• _Source document_:
▼▼▼
The link to this story
or go by the department thru the front doors and pick up a copy. It's Free there paper is a very good read
http://www.familybadge.org/%28S%28btd4bym40h3mj145hrc5q1e4%29%29/default.aspx/act/newsletter.aspx/category/News+1-2/MenuGroup/Home/NewsLetterID/14896/startrow/10.htm

Lynn


----------



## shanker

calling someone a **** boat thief on the internet is NOT slander

SLANDER - A false defamation (expressed in spoken words, signs, or gestures) which injures the character or reputation of the person defamed; distinguished from libel.


----------



## CaptBill

As far as My (lynn) comment that is my op Chase This. I am sorry you don't like it but, if someone were to take your boat or one u were running and puts it on a trailer without the owner or Captains permission and takes it out of the area it is slipped, trailers to a unknown location and cuts it with a darn saw and excuse me takes the boat and trailer and strips and saws it clean takes everything off it and won't tell you who told you to take that boat.
Isn't that theft ? I believe that sums it up in a nut shell and video don't lie. As far as Guilty I am allowed MY op I don't care how well u know the guy it stinks what he did we saw the kid and we saw him in it. I say Guilty.. 
I believe they have a good case on this and they will follow through. 
I have had to keep my mouth shut for a month and for me that has been hard. Hard to squeeze blood out of a turnip. This guy left Dan and Bill without jobs and us no money +kenny no boat . He affected alot of people when he took the boat from the basin.
Sorry I get really heated over this.
I posted this for a good read. Maybe it will make people think twice before they steal a boat from a public place This is Personal.

Sorry Chase This but, I get really bent over this stuff. Don't mean to make you mad at me but, the whole really thing stinks.
Lynn


----------



## CaptBill

Oh thank you I appreciate that comment shanker. I just new I would get pounder that is why Bill and I don't post anymore. 
Thanks again
Lynn
These comments are mine and not Bill's hahahaha


----------



## Chase This!

I ain't mad at you, Lynne. I don't know the guy. Met him one time. No hard feelings here. I am glad you have a suspect, and if he did it, I will be happy to see him do the time.

Oh, and shanker, you are correct. My sincerest apologies. I meant Libel. "Libel and Slander are two ways in which one decides to defame another's character. The difference between the two, is that Libel is written, and Slander is spoken."

Brandon


----------



## Arlon

What did he do? Put his boat in the water, use his own trailer to get the stolen boat home to strip? Imagine they would find some of the Scarab parts on his Contender *if* he did it (assuming he didn't have time to get them off before turning himself in).
▲▲▲
• _Dataset section_:
▼▼▼
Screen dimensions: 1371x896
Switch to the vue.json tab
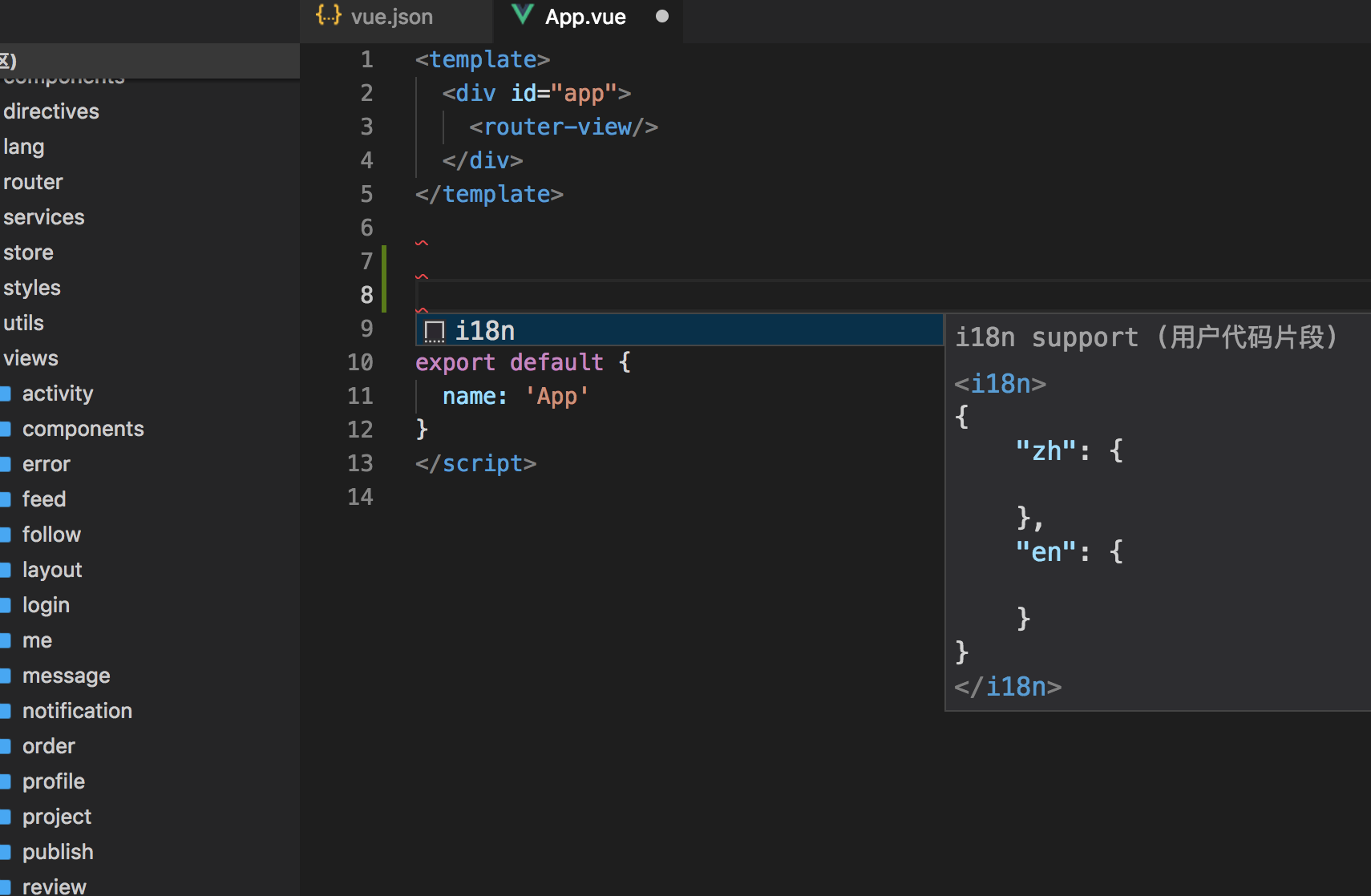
▲▲▲
• _Exercise task A_:
Reproduce the passage of the boat theft thread that begins at the words "Isn't that theft" and stops after "I say Guilty..".
• _Exercise task B_:
Finish out the next part of the forum thread about the stolen boat, continuing on from its last post.

• _Answer A_:
Isn't that theft ? I believe that sums it up in a nut shell and video don't lie. As far as Guilty I am allowed MY op I don't care how well u know the guy it stinks what he did we saw the kid and we saw him in it. I say Guilty..

• _Answer B_:
Problem with having anything nice is there's always someone out there that wants it bad enough to steal it.. Be a real shame if it turns out to be a 2cooler that did it..

)-:}


----------



## CaptBill

BEFORE









AFTER


----------



## ripleyb

CaptBill said:


> BEFORE
> 
> 
> 
> 
> 
> 
> 
> 
> 
> AFTER


That really blows! Sad to see a sight like this.


----------



## Tiny

What a Shame, The name Chris Ratliff sure does sound familar too..


----------



## Main Frame 8

CaptBill said:


> BEFORE
> 
> 
> 
> 
> 
> 
> 
> 
> 
> AFTER


Wow.

Wouldn't be surprised if he is the only one apprehended before this is said and done. Got to be at least a 2 man job to clean it out like that.


----------



## Bobby

Arlon said:


> What did he do? Put his boat in the water, use his own trailer to get the stolen boat home to strip? Imagine they would find some of the Scarab parts on his Contender *if* he did it (assuming he didn't have time to get them off before turning himself in).
> 
> Problem with having anything nice is there's always someone out there that wants it bad enough to steal it.. *Be a real shame if it turns out to be a 2cooler that did it.*.
> 
> )-:}


He is.


----------



## TXFPCOACH

No offense to anyone intended but I do have a small problem with the son's picture being posted. Crop him out if you like but a 10yr old shouldn't be associated with partental stupidity JMO


----------



## Bobby

TXFPCOACH said:


> No offense to anyone intended but I do have a small problem with the son's picture being posted. Crop him out if you like but a 10yr old shouldn't be associated with partental stupidity JMO


I agree. I posted that picture just to find out if that was the guy. I can't change it now been too long. He did have his son with him if/when he did the crime. The son even helped, according to the video. That picture is almost 2 years old.


----------



## Main Frame 8

Bobby said:


> He is.


Was.


----------



## Bill Fisher

what kills me is ths..........



CaptBill said:


> There were initially no leads in the case.
> 
> A week later the boat was recovered by the Texas City Police Department.
> 
> It was later discovered video surveillance cameras at the Galveston Yacht Basin had captured the theft.


duh.......

you'dda thunk someone woulda checked video surveillance right-off-the-bat

sounds like the yacht basin and the TCPD are bit slow on the uptick (imo)



















:headknock

(why does barney fife and/or inspector clouseau come-to-mind)


----------



## Bobby

Main Frame 8 said:


> Was.


Still is if this is the same guy.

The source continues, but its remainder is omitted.